- [REQUIRED ACTION]:
In the entries that follow, the first line to write out is the one containing "The image size is (1321, 591).", and the last is the one containing "The width and height of the screenshot is (1200, 630).". Reproduce that stretch exactly, with nothing before or after it.

- [SUPPLIED DATA]:
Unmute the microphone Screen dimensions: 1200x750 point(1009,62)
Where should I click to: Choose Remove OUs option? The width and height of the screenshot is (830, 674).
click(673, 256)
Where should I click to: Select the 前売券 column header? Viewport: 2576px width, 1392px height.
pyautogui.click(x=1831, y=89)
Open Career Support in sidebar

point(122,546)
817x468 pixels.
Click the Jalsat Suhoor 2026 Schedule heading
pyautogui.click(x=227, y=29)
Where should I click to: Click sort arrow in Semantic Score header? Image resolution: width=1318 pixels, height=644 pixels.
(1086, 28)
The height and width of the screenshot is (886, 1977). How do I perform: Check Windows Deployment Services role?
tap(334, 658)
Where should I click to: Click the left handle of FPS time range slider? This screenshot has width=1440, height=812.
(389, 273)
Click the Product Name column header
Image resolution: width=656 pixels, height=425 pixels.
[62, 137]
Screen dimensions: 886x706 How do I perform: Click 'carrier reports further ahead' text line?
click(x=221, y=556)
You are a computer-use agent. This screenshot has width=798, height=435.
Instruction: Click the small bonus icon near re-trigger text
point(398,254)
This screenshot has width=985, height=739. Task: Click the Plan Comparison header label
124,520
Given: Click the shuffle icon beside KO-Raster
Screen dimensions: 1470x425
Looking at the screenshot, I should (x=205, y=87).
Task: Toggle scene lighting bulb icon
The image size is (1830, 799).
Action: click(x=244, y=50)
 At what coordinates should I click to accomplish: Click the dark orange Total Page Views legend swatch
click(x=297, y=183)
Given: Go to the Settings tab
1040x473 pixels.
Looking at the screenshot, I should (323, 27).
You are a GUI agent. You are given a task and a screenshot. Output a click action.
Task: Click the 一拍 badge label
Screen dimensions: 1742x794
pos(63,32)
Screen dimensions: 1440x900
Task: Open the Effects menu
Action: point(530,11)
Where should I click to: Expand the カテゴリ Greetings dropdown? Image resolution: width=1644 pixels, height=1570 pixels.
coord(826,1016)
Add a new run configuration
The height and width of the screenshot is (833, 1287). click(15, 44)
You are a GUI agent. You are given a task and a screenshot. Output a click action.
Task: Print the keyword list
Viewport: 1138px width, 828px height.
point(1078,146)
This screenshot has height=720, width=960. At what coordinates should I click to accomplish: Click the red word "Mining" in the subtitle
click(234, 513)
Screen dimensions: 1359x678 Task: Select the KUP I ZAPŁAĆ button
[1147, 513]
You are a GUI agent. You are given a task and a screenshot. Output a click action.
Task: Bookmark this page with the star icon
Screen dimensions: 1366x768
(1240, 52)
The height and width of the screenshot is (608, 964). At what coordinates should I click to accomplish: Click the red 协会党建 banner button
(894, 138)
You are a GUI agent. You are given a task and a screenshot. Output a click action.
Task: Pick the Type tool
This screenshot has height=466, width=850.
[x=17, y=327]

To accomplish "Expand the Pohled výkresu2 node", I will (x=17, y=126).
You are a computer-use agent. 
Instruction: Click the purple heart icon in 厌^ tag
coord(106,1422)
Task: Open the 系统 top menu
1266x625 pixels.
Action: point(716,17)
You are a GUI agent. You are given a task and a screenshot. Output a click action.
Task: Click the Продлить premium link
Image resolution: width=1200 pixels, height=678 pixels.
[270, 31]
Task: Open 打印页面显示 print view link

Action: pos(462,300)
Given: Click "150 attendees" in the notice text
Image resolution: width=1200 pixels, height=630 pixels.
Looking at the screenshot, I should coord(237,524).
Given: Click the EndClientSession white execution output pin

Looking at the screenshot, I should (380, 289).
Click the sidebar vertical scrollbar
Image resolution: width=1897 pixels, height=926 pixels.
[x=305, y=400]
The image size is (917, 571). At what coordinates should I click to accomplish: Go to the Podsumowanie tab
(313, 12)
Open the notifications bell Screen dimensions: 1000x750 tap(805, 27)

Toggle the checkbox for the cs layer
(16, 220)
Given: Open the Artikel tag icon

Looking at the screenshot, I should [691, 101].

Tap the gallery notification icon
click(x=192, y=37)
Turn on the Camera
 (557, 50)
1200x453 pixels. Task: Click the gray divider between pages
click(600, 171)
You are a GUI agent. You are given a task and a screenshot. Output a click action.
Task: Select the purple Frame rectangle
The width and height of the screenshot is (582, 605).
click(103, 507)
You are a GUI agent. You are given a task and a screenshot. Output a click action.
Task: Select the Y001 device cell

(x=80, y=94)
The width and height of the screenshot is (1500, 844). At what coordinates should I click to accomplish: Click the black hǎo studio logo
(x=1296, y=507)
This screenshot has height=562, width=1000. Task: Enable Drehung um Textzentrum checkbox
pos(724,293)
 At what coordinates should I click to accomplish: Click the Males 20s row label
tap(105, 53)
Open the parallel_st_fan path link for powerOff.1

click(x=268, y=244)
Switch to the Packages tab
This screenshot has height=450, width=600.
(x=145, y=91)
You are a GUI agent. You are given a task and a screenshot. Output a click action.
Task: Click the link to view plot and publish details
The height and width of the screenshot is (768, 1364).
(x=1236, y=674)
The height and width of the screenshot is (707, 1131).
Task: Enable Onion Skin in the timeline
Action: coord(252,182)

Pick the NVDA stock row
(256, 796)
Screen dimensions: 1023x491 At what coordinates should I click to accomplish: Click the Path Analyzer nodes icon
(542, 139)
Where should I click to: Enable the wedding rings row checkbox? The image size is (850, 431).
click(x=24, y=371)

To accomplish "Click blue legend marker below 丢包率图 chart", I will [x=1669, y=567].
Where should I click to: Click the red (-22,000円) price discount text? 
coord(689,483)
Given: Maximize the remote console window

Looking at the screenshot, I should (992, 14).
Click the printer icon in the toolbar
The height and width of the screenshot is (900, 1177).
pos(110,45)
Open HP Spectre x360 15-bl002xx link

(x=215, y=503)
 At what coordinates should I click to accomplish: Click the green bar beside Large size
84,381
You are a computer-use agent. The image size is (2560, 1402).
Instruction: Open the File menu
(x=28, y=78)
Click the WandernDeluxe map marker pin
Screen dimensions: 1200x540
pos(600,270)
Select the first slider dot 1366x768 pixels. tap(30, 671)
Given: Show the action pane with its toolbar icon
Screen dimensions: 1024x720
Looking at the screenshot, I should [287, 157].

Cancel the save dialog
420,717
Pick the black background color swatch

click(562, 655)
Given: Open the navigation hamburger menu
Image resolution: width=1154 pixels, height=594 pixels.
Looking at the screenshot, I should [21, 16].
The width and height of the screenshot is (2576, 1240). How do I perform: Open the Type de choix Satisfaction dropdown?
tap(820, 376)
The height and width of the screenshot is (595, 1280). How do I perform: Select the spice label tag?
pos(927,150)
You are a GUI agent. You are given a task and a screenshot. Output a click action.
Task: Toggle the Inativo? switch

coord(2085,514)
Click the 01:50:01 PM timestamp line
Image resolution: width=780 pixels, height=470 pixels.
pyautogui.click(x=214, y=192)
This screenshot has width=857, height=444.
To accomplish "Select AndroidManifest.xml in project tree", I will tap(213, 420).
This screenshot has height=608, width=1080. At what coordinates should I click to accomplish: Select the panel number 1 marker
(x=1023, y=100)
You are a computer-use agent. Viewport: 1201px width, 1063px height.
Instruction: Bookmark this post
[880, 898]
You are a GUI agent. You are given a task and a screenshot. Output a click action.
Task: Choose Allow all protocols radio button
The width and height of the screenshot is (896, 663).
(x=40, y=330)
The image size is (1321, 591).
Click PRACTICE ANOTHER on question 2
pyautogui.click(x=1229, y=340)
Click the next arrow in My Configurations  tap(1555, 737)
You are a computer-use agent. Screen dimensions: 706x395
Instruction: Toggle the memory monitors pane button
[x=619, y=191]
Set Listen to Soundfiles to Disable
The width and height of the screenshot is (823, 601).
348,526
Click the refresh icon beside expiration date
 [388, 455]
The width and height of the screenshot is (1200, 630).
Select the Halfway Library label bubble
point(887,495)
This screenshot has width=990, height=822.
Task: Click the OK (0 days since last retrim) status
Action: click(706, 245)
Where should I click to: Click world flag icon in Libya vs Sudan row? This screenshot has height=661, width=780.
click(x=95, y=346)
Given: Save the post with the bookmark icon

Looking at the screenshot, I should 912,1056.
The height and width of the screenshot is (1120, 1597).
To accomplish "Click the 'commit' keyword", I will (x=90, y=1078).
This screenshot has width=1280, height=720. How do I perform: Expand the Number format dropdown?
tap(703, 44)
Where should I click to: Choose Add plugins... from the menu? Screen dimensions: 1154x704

- [EXERCISE OUTPUT]:
The image size is (1321, 591).
Click PRACTICE ANOTHER on question 2
pyautogui.click(x=1229, y=340)
Click the next arrow in My Configurations  tap(1555, 737)
You are a computer-use agent. Screen dimensions: 706x395
Instruction: Toggle the memory monitors pane button
[x=619, y=191]
Set Listen to Soundfiles to Disable
The width and height of the screenshot is (823, 601).
348,526
Click the refresh icon beside expiration date
 [388, 455]
The width and height of the screenshot is (1200, 630).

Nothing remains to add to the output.